A tristeza que provoca em todos nós a morte do amigo Walmir é enorme. Pessoa bondosa, dedicada à família e aos amigos, não descuidava um instante de seus compromissos profissionais, desempenhando o cargo de ministro do Tribunal Superior do Trabalho com toda competência e afinco, assim como atuava no magistério e nas letras jurídicas.

Certa vez, quando minha filha mais nova, Ruth, tinha sete anos, ocorreu a morte trágica, por acidente de automóvel, de um amigo de meu filho mais velho, Paulo José, que tinha 17.

Uma tarde, estando no carro só minha filha e eu, ela, do alto de seus sete anos, disse: "Morrer não é coisa pra velho?".

Eu respondi que sim, pois o normal é que as pessoas mais velhas morram antes dos mais novos.

Então, disse ela: "Por que o José Paulo, amigo do meu irmão, morreu?".

A única resposta que me veio à cabeça naquele difícil instante, diante da pergunta séria de uma menina de sete anos, foi:

"As pessoas quando morrem vão para o céu, certo? Pois imagine que no céu só houvesse velhinhos e velhinhas… Iria ser muito desanimado, né? Então, de vez em quando Deus convoca uma criança, um jovem, ou um moço para ir mais cedo ao céu, para animar a convivência por lá…".

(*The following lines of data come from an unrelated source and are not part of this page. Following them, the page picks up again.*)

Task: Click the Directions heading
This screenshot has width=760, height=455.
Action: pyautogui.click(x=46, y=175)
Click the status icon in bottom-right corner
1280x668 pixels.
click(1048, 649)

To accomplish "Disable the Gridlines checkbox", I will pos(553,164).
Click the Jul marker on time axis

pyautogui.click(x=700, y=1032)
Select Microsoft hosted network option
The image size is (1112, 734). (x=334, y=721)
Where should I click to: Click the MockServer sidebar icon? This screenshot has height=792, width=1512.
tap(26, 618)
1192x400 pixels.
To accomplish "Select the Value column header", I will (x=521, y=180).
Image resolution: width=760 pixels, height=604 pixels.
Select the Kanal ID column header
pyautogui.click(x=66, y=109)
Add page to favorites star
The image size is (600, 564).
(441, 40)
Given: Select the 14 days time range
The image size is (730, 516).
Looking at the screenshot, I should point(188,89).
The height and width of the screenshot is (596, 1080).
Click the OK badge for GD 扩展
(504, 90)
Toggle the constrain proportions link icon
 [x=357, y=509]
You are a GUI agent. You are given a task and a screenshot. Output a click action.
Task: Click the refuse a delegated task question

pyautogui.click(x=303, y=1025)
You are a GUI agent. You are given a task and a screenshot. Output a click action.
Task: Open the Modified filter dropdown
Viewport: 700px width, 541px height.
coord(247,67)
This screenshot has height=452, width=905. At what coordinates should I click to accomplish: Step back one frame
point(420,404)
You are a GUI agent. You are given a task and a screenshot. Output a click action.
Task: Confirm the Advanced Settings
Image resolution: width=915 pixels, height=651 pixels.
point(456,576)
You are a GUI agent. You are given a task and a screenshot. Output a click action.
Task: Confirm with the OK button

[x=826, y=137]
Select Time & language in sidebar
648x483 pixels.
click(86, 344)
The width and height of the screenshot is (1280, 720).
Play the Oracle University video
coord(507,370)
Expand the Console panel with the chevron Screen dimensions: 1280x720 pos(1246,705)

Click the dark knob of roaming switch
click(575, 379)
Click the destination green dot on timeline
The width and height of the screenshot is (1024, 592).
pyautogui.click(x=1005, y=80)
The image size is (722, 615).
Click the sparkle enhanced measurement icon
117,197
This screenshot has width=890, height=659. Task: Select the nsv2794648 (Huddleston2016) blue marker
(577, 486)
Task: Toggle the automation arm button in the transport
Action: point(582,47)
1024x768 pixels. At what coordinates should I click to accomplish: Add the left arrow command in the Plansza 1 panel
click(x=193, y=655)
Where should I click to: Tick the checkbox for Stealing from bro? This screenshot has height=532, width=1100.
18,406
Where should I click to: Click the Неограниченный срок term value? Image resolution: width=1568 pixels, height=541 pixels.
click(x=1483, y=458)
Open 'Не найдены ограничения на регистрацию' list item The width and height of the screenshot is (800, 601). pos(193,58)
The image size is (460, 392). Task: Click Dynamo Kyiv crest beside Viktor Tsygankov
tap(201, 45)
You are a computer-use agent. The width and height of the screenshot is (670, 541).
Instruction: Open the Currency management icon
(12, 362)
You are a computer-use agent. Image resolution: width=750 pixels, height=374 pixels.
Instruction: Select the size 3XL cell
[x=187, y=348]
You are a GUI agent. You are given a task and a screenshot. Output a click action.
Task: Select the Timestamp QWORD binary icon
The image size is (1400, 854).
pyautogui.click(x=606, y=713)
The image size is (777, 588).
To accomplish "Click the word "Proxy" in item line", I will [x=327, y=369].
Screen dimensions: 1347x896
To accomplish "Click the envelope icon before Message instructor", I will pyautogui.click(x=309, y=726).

Foi o suficiente para ela dar-se por satisfeita e mudar de assunto.

Pois é, para mim essa é a explicação para a morte precoce do Walmir. Ir para o céu alegrar o pessoal de lá e fazer companhia para o ministro José Luciano, que chegou lá faz pouco tempo e está precisando de boas companhias.

Que Deus continue a cuidar bem deles.  

E lá vai o artigo, como singela homenagem ao ministro Walmir:

"A 1ª Turma do Tribunal Superior do Trabalho, em recente acórdão cujo relator foi o ministro Walmir Oliveira da Costa, rejeitou agravo de instrumento da empresa reclamada, considerando os engenheiros da Petrobrás integrantes de categoria profissional diferenciada, mantendo decisão do Tribunal Regional do Trabalho da 17ª Região, que determinou à empresa o recolhimento da contribuição sindical em favor do Sindicato dos Engenheiros do Estado do Espírito Santo (Senge/ES).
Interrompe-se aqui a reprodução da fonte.